The state’s wealth management industry leaders counsel their clients to take a diversified approach to their holdings as a potential way to weather any financial storms, including a possible end to the current bull market, which is the second-longest since World War II (exceeded only by the stock run-up in the 1990s).
In addition to stocks, “you should also own short-term bonds, you should own real estate, you should own precious metals. You should own investments in exponential technologies. You should own oil and gas. There are wide varieties of asset classes, not just stocks,” says Ric Edelman, founder and executive chairman of Fairfax-based Edelman Financial Services, which has $20 billion in assets under management.
However, the Virginia advisers also are not certain that the end of the bull market is necessarily in sight or that it even will be that bad.
“There’s no rule that says that bull markets should run a certain amount of time. It’s natural for people to say, ‘Well, it’s been going for such a long time, it has to end at some point.’ [But] I’m open to the idea that that might not be true,” Cassaday says. “We’re telling clients we have no idea when the next market correction will occur. … It’s impossible to know those things — but it’s likely we will have some kind of change in the pattern. And I think it’s likely the change will be a sideways movement, a consolidation moment from which we can resume an uptrend.”
“Ignore the fact that this is the second-longest bull market in history,” Edelman says. “That’s not a terribly relevant data point, and the reason is that the circumstances of this bull market are very different from those in the past. … The fact that it has been nine years is not as significant as the fact that the rise has been slow and steady. It’s been the tortoise, not the hare. So you shouldn’t fear it. You shouldn’t be afraid merely because it’s been so long. Second, we have to remember as well that the decline that preceded it was extraordinarily deep. So, the deeper the hole, the longer you have to climb out of it. Part of the reason that this recovery has been so long is because the decline that preceded it was so deep.”
In addition to gauging the health of the market, wealth management advisers today are also more likely to be taking a broader view of their clients’ lives, counseling them on more than just financial goals for retirement. And with wealthy baby boomers and members of the silent generation entering their 70s and 80s and expecting to live longer, their planning is more likely to also involve their clients’ grown children and grandchildren.
“You have all these baby boomers who have aged. A lot of them have substantial wealth. They’re not necessarily the Kennedys and the Rockefellers, but they’re doing the same kind of thinking — they’re having generational thoughts,” says Joseph W. Montgomery, managing director of investments for Williamsburg-based The Optimal Service Group of Wells Fargo Advisors, which has more than $12 billion in assets under management.
Extended life spans also make wealth planning more complex, involving setting goals such as paying for long-term care in the event of illness, Edelman points out, not to mention saving for college for children or grandchildren.
Like her peers, Dalal Salomon, CEO and founding partner of Richmond-based Salomon & Ludwin LLC, has been working with multigenerational clients for decades.
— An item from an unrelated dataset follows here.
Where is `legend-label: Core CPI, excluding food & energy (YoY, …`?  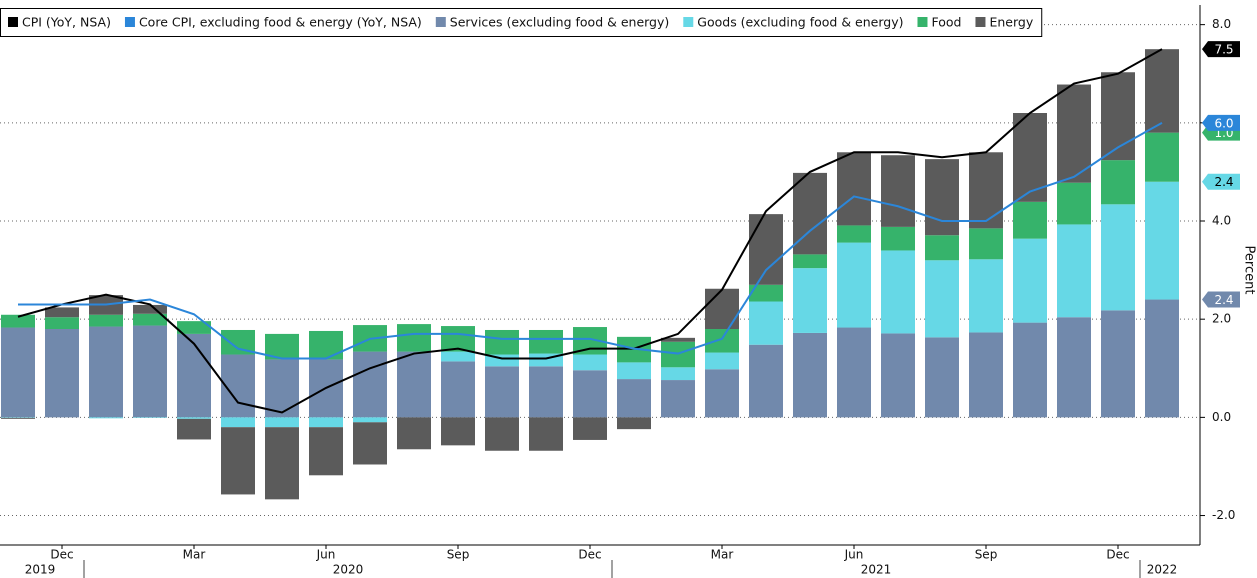
legend-label: Core CPI, excluding food & energy (YoY, … is located at coordinates (280, 22).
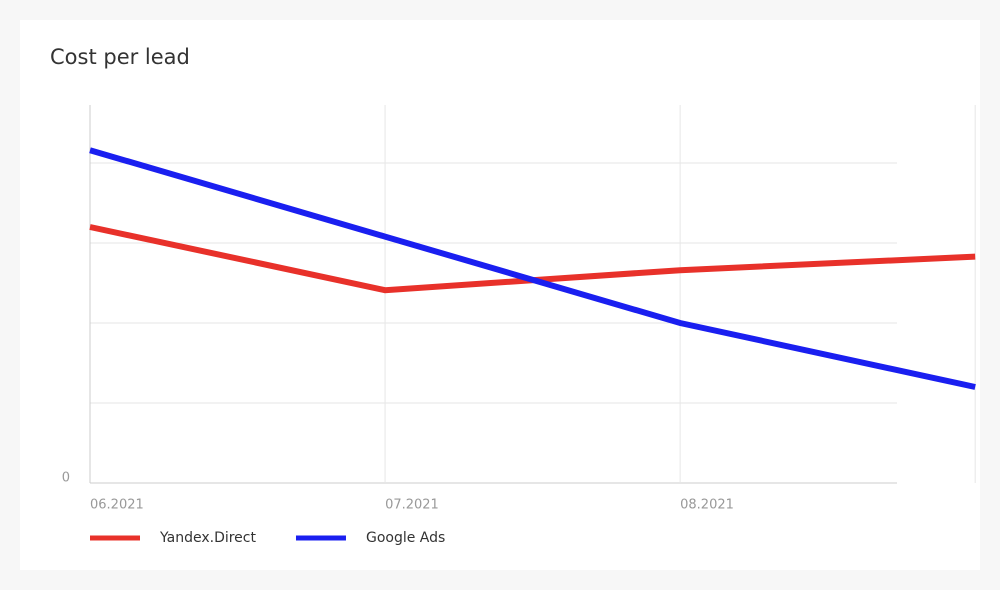 Image resolution: width=1000 pixels, height=590 pixels. What do you see at coordinates (707, 506) in the screenshot?
I see `x-tick-label: 08.2021` at bounding box center [707, 506].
She says that multigenerational planning is critical because “wealth-transition experts’ studies have shown 70 percent of families lose control of assets as well as experience loss of family harmony following the transition of an estate to the next generation.”
Some firms, such as Reston-based PagnatoKarp, try to help families surmount these problems by guiding them to write down their values and draft mission statements to help them identify mutual goals for wealth accumulation.
“The baby boomers are just getting older, and they’ve been such a big part of our population,” says PagnatoKarp founder and CEO Paul A. Pagnato. “Their children over the next 10 years will be inheriting approximately $10 trillion. That older generation has the bulk of wealth in our country, and it’s important for that transition of wealth to be successful.”